И мы просидели не пять, а, наверное, целых десять минут. Когда она ушла, явился Рюрик и сообщил радостную весть: прибыл фотограф Изик Изикович Шумсмагер, и он, Рюрик, захватил на всю палату очередь.
На койках пошло шевеление. Рюрик в зеркальце глядеться взялся, прилизываться начал. Кавалер!

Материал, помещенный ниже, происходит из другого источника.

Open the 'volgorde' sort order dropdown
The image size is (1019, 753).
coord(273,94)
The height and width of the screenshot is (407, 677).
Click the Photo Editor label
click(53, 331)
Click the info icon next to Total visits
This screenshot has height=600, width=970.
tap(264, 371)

Меня он тоже тайком вывел во двор, и сначала я ничего не разобрал, а захлебнулся воздухом, и голова моя кругом пошла. Ладно, Рюрик за талию держал, как барышню, а то бы я упал, пожалуй. Мы и снялись с Рюриком вроде бы как в обнимку, а на самом-то деле поддерживали друг дружку. Он и сам-то еще ходить много не умел, хорохорился больше.
Был там такой гвардеец-доброволец, становился за спиной раненого, подпирал его плечом, а Изик Изикович, держась за черную круглую заслонку, из-под которой обычно птичка вылетает, делал отмашку рукой, будто командир орудия:
— Левее! Левее! Тэ-э-экс! Минуточку! Одну минуточку… Подбородок выше! И не так грозно, не так грозно! Ви же, надеюсь, не дорогому фюреру будете карточку высылать? Ви маме высылать ее будете! А маму пугать не нужно. Мамы и бэз этого напуганы. Вниимание! Опля! Прошу следующего героя!

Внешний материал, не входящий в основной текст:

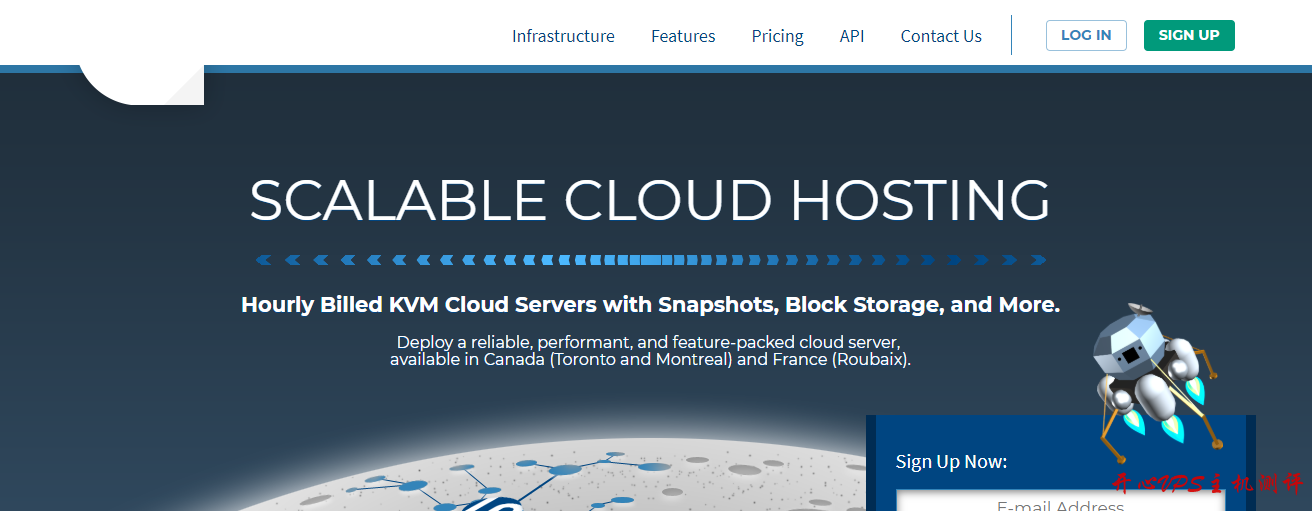Focus the E-mail Address input field
The image size is (1312, 511).
(1060, 501)
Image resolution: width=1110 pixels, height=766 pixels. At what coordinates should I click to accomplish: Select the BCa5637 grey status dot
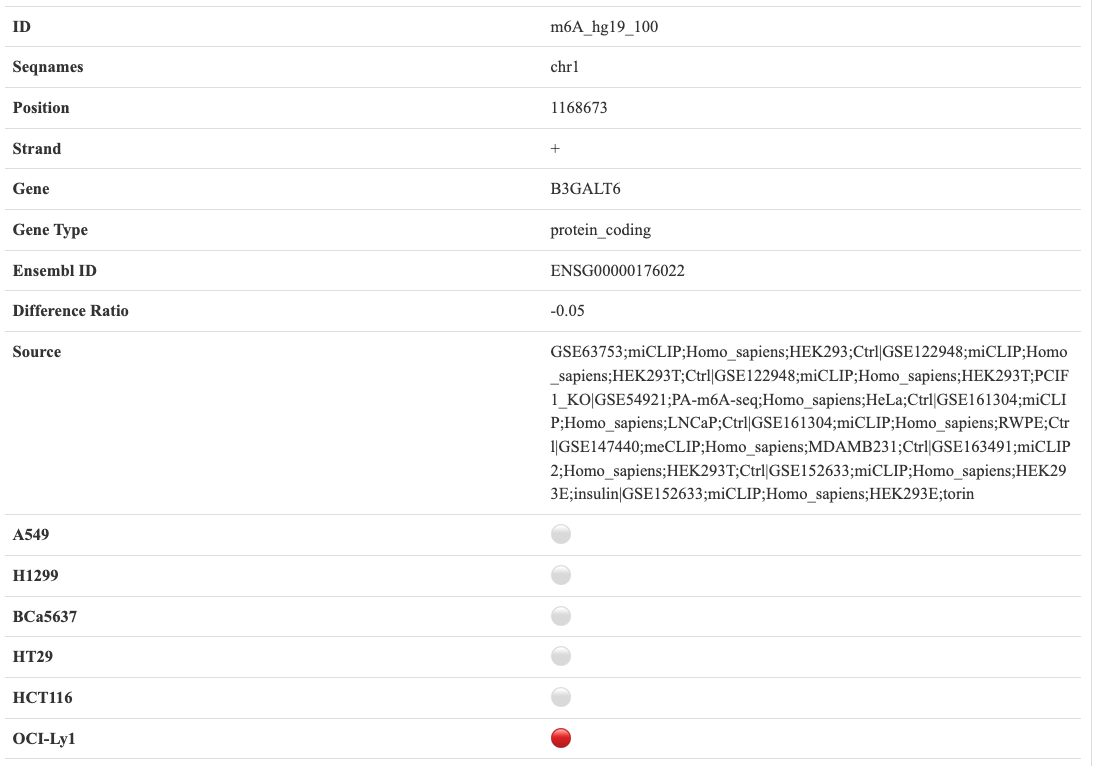click(x=561, y=616)
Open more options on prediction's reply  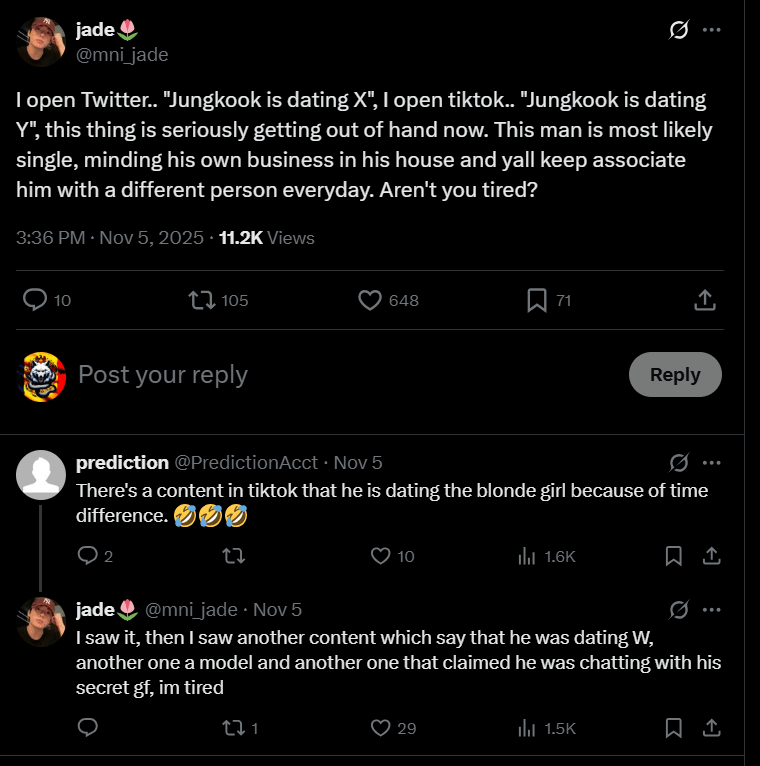click(711, 463)
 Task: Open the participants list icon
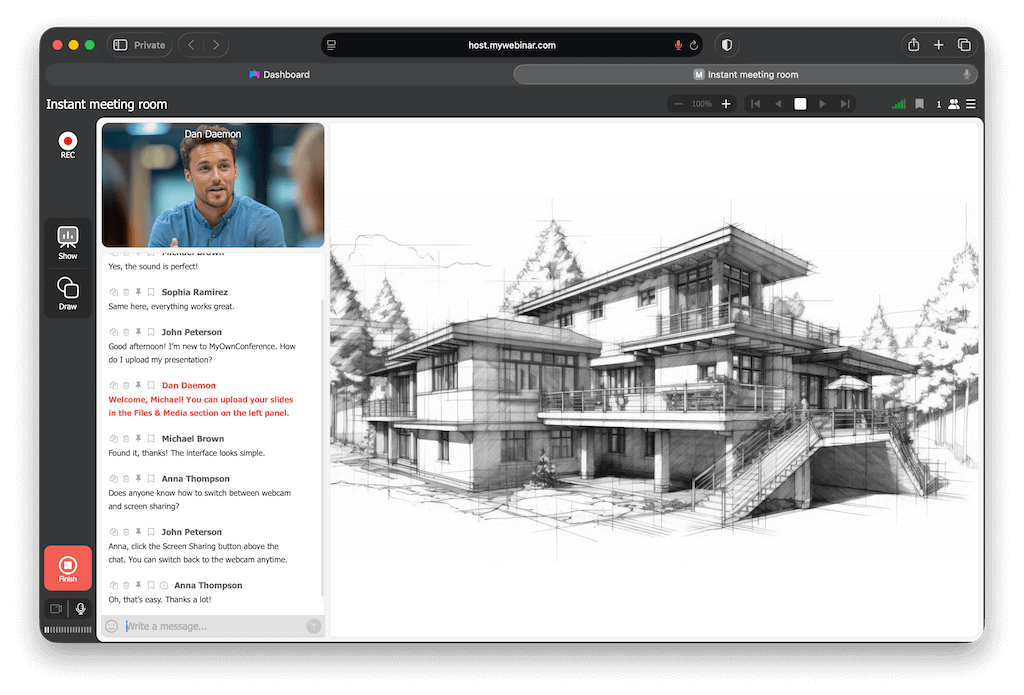[x=954, y=103]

Гимнастерку, штаны, фуражку и сапоги всем ссуживал тот самый младший лейтенант, что провожал Лиду. К ней, к этой гимнастерке, только награды свои перецеплялись, а у кого наград не было, тому младший лейтенант давал сниматься и с орденом своим — «Красная звезда», и с медалями своими, заявляя каждому ранбольному: «С тебя пол-литра!» А те его отшивали: «Шибко пьяный будешь!..»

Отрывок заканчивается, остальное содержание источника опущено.